A young man’s troubles follow him after he trades his spiritual calling for life as a teacher.
Inspired by the life and teachings of Thomas Merton, Niall O’Malley leaves a stressful Ph.D. program to enter a Benedictine monastery in western Massachusetts full of “high hopes for communing with God and soothing his erratic temper.” But after five years, he abruptly abandons the refuge he sought in that religious vocation for a job teaching history at a public high school in a downtrodden town on the New Jersey coast within sight of Manhattan. Despite that fresh start, brightened even more by a blossoming romantic relationship with Lluvia, a kindhearted Puerto Rican immigrant who’s single-mindedly devoted to his happiness, and who he believes “embodied the goodness and joy he’d been seeking,” and a close friendship with his fellow teacher, Trinity, Niall struggles to find fulfillment in his new role, concluding that he’s “not really built for teaching.” One of the major impediments to his job satisfaction is his student Colton Chadwick, the son of a wealthy family whose parents place him in the school in hopes of curing his disciplinary problems. Niall suspects Colton of racist sympathies, and he reinforces his antipathy toward the student by persistently interpreting even the boy’s most innocuous words and actions in a negative light.
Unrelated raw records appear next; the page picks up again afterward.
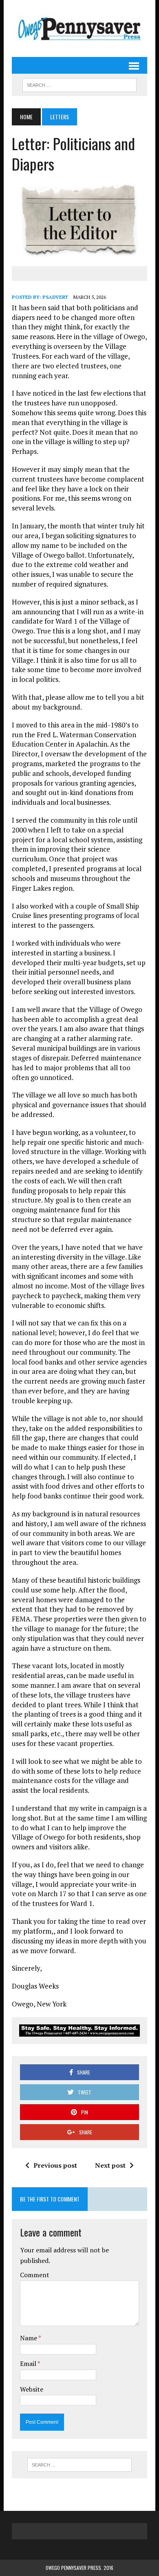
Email (29, 2363)
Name (29, 2337)
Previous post (55, 2165)
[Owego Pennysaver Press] (79, 28)
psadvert (55, 297)
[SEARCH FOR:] (79, 84)
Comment (34, 2274)
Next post (110, 2165)
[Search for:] (79, 2465)
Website (31, 2389)
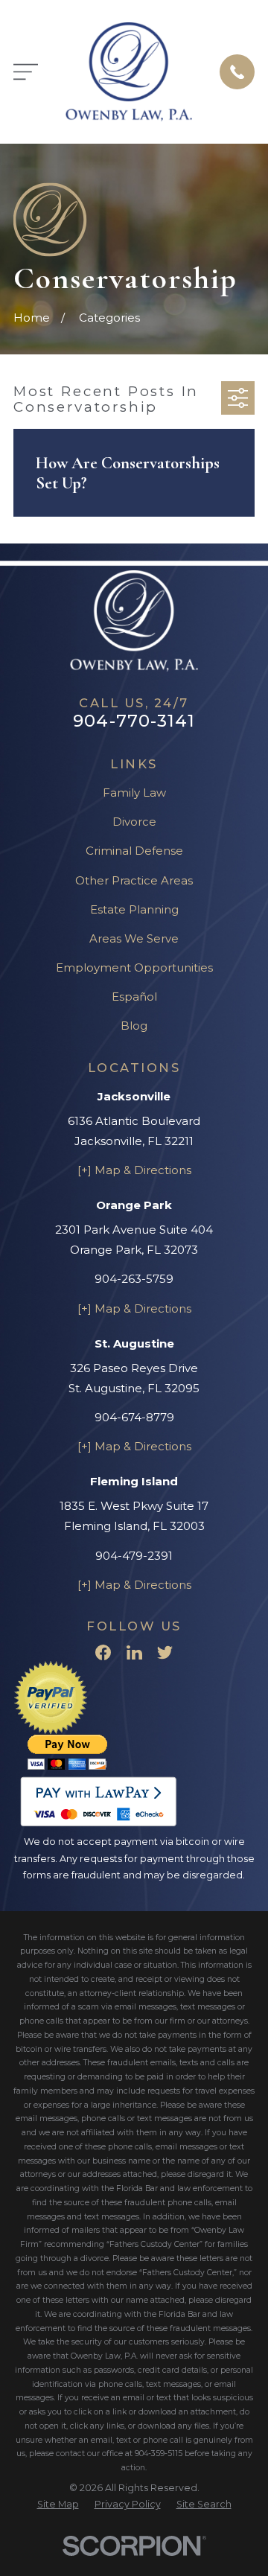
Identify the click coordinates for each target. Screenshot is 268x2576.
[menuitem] (58, 2504)
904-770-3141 (134, 720)
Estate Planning (134, 909)
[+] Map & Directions (134, 1170)
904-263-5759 (134, 1279)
In spare but quietly eloquent prose, Emmons unobtrusively shifts her story between Niall’s years at the monastery, where his rewarding immersion in the simple daily routine of the contemplative life is marred by an increasingly ominous conflict with his fellow monk Brother Thomas, to his life in the classroom and back again, even briefly exploring the roots of the sometimes-explosive rage that has scarred him since childhood. In the comparatively brief second section of the novel, she fashions a resolution of these parallel plots that honors the depth and complexity of her protagonist’s internal turmoil, as she recognizes that changing one’s life is not as simple as changing its outer circumstances.
An immersive psychological portrait of one man’s battle with lifelong anger and guilt.